Don't get me wrong - I think at best, the project has huge problems. I gather no-one know the status of the sensor and lens.

The camera will be a WiFi access point, so I gather that means to use the camera at home, you have to disconnect from your home WiFi and connect to the camera. They you forget you are not connected to your WiFi you start and start watching a whole lot of movies on your phone all charged to your phone account's data plan.

If the WiFi has no security, perhaps it is possible to spoof the camera's WiFi and get someones phone to connect to another rogue access point.

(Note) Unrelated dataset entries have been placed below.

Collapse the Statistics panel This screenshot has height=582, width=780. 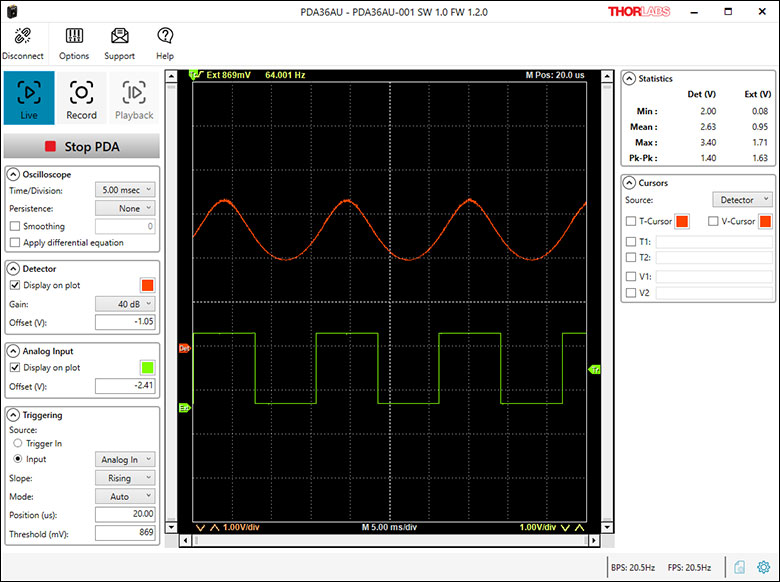[x=629, y=78]
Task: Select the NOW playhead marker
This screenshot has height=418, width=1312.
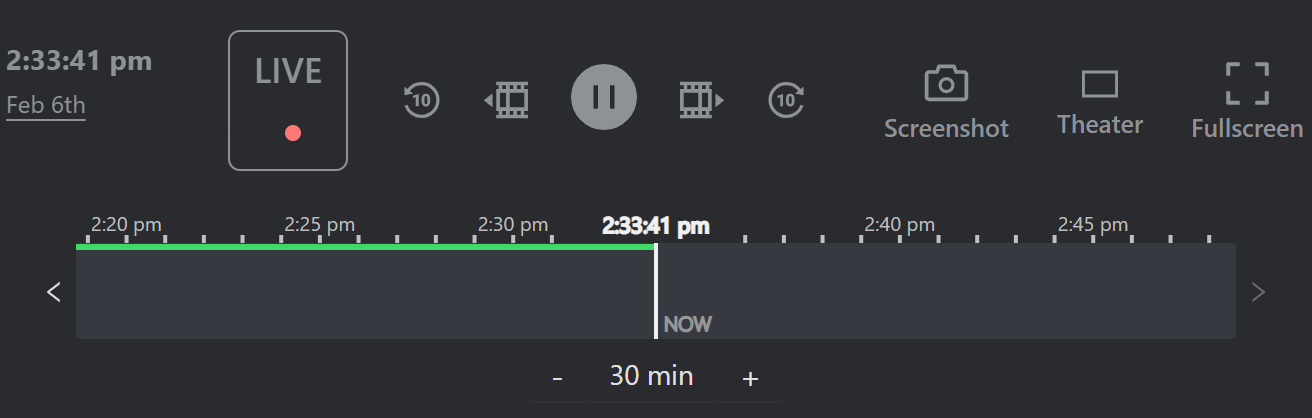Action: (x=687, y=324)
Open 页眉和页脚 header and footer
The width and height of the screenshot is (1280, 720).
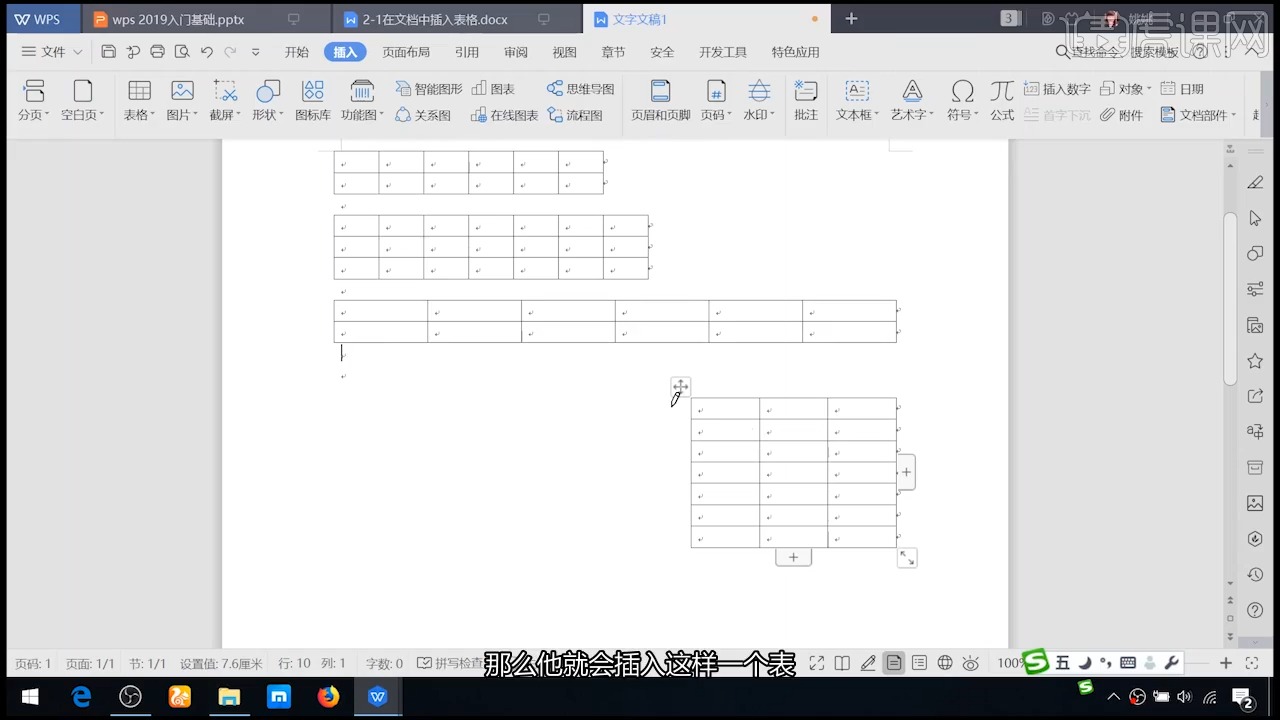pyautogui.click(x=660, y=100)
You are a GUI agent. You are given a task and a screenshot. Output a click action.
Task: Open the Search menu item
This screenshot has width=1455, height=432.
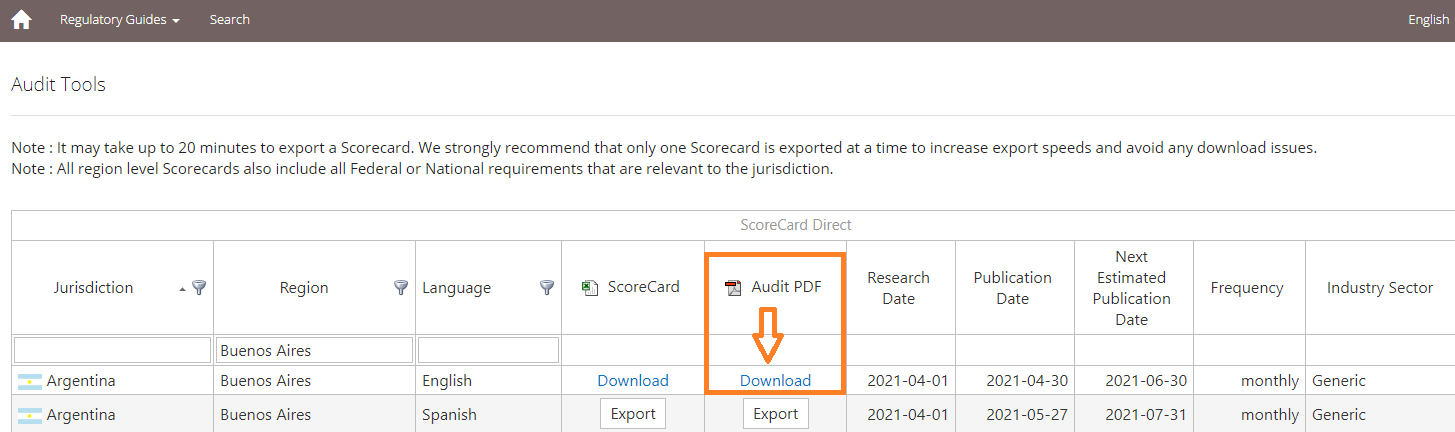230,19
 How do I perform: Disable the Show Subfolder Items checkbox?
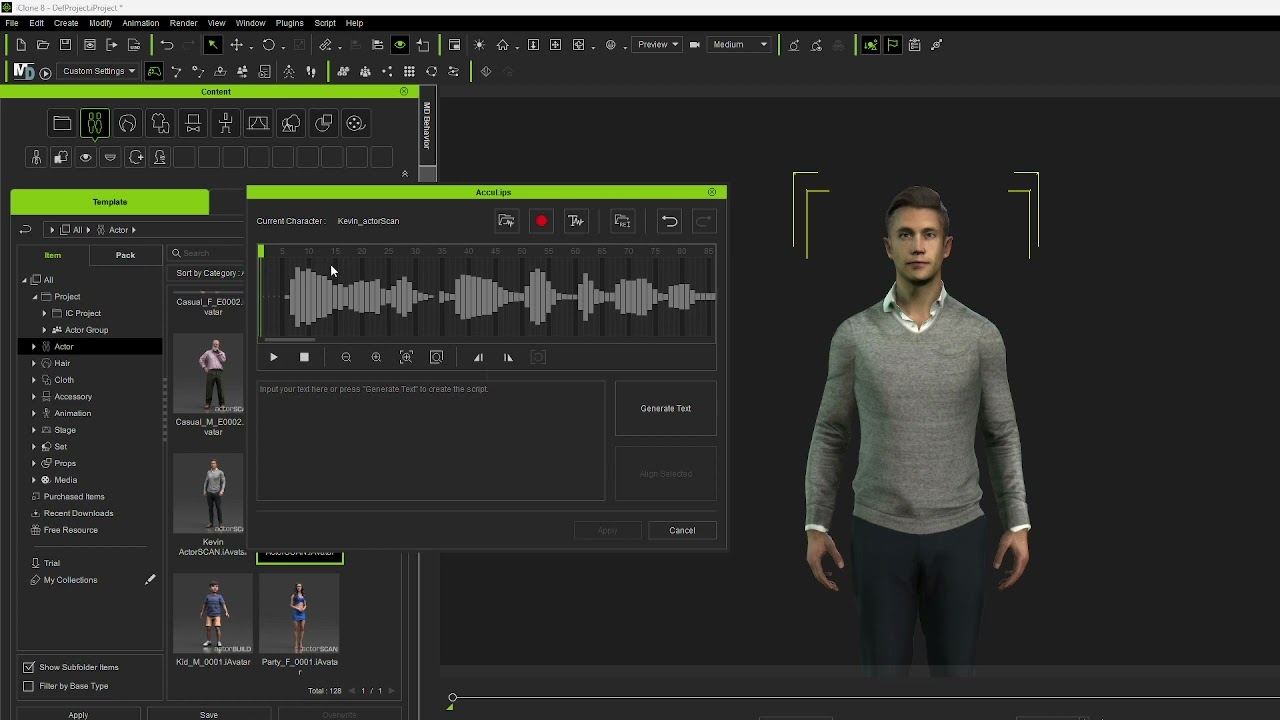29,667
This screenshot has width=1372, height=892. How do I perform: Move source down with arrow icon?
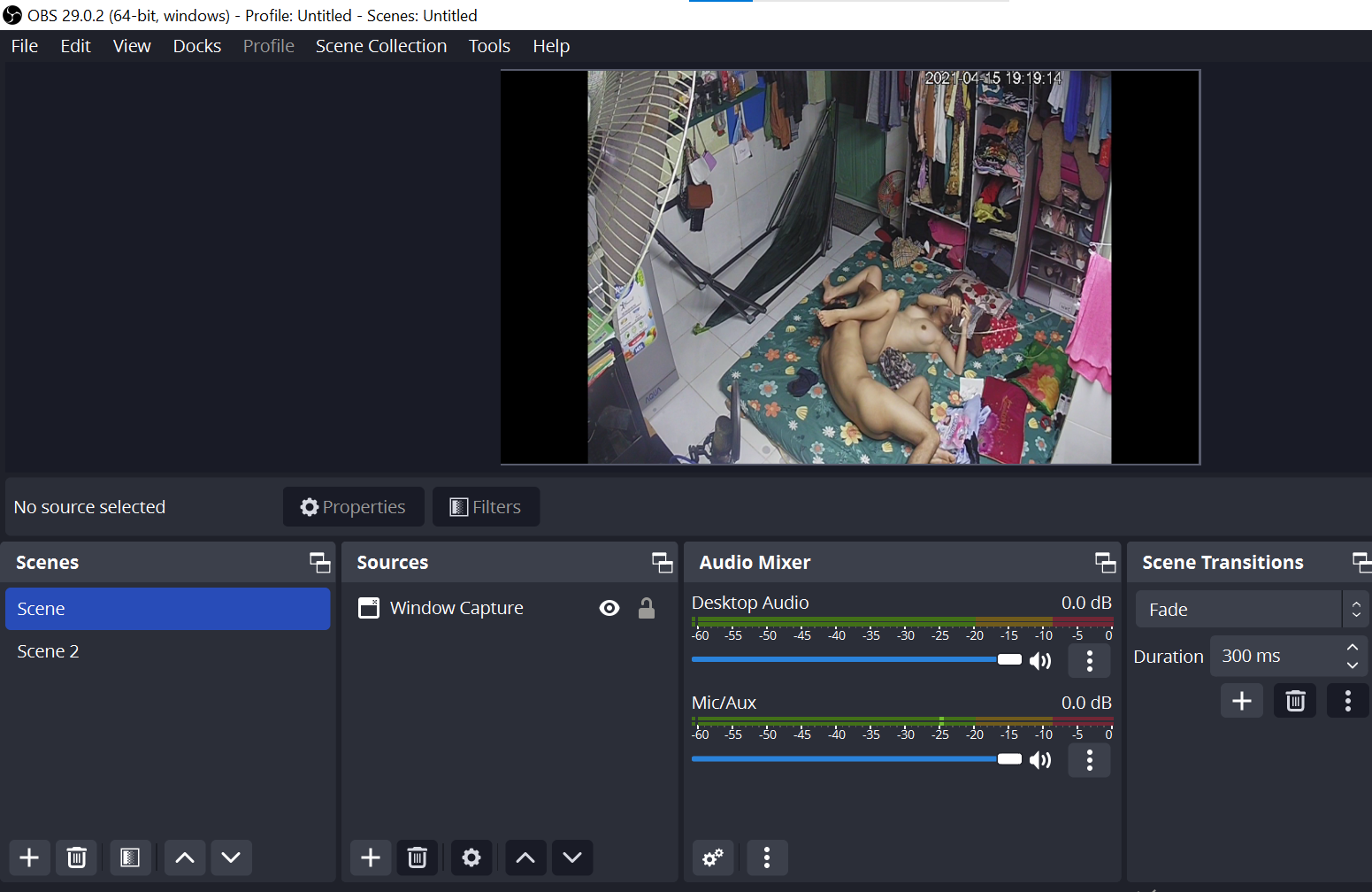coord(572,857)
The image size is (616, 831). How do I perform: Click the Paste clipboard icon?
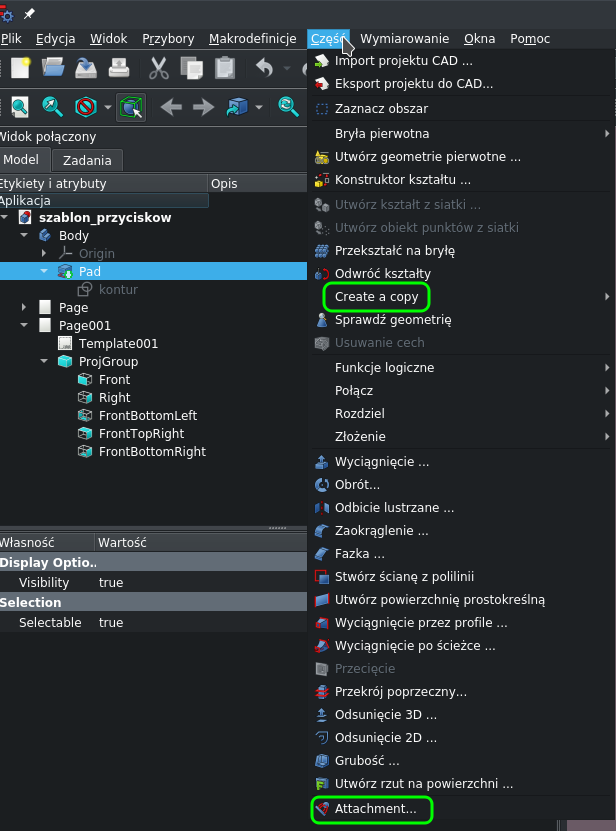tap(222, 68)
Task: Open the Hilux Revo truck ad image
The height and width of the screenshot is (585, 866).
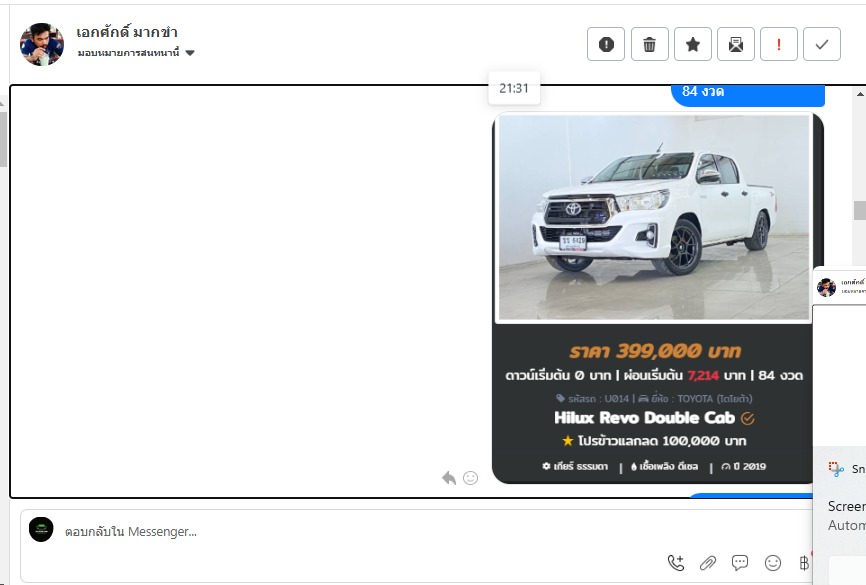Action: coord(655,217)
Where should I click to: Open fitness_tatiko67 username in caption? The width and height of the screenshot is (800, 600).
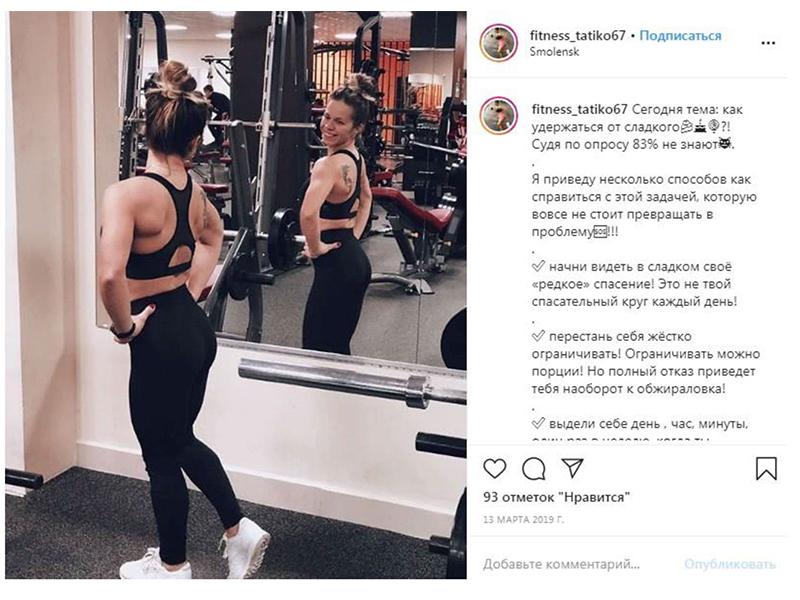pyautogui.click(x=580, y=109)
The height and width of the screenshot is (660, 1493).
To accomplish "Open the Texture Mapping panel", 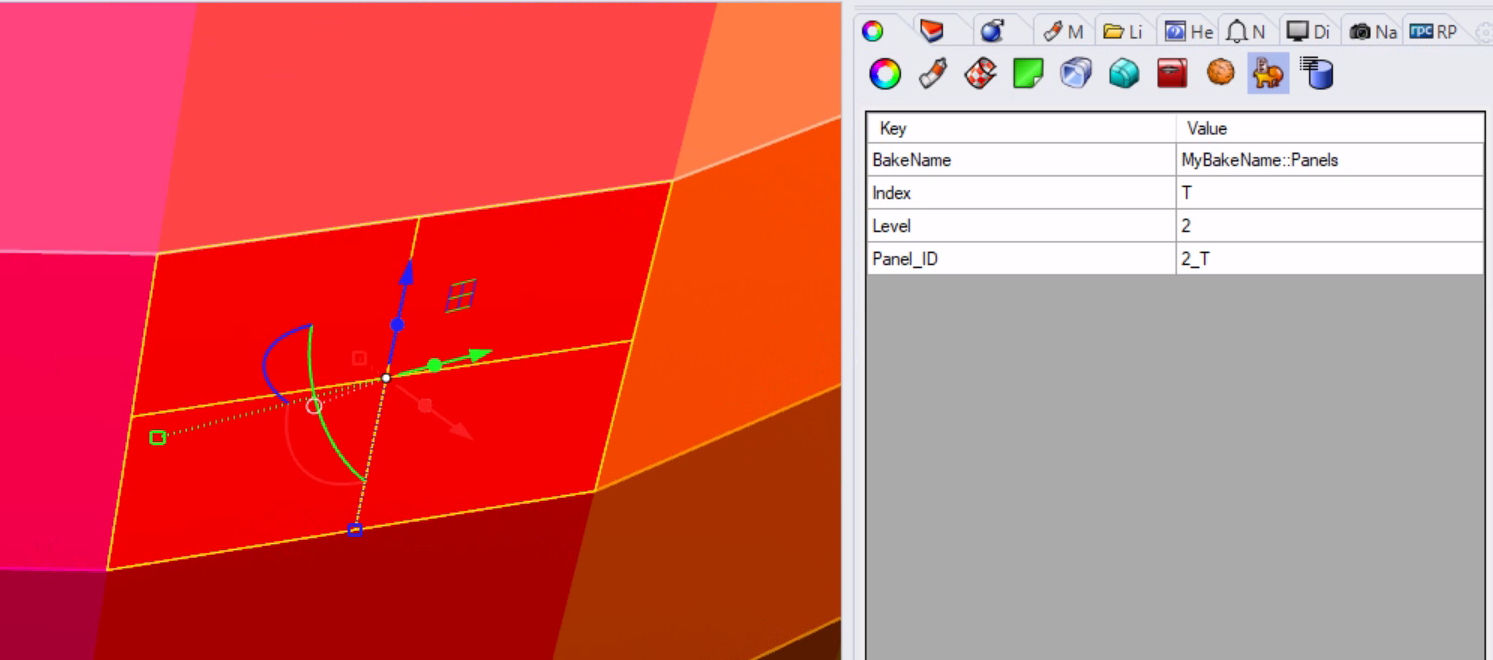I will [981, 72].
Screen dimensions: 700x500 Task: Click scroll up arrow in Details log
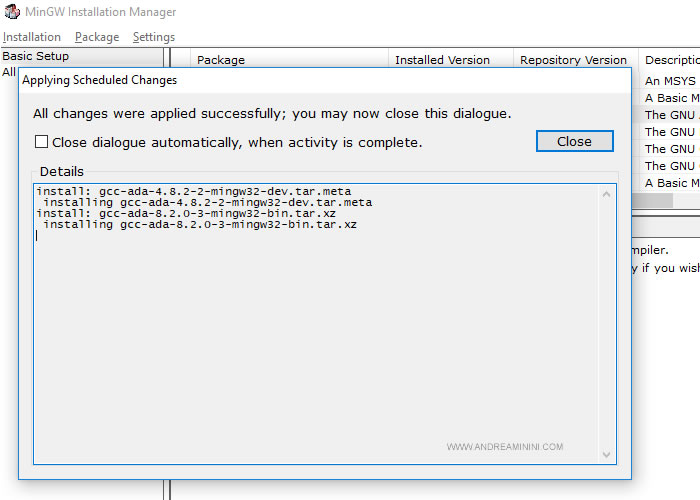[x=606, y=194]
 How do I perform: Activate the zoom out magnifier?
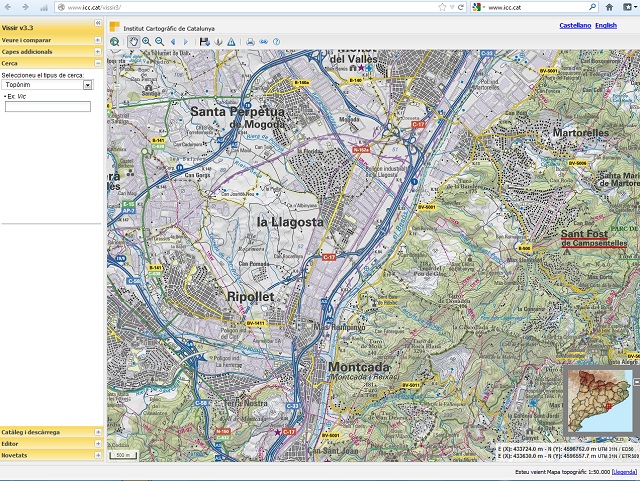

If USB is too hard to get working across all cameras, Bluetooth would have been the right solution even if it meant reducing the video to 1 frame/sec which would be just as useful, but not as funky. Bit late now, since they have promised 30 fps.

I didn't see any reference to getting images out of the camera sensor yet - I did see a vague statement like this:

" Image quality is of utmost importance to us and much of that work is on the hardware side."
"Thermal imaging is tricky, and we want to get it right for every camera we build, so we keep testing and redesigning and perfecting, I think that we’re nearly there though."
" a working camera will be unveiled in early May, and you will see working videos of our camera well in advance of that."   Hmmmmm   :-[

All the posted IR images and videos was a bit misleading - I am sure some people would have thought they were taken with the Mu Optics camera instead of something that probably costs over 20 times more.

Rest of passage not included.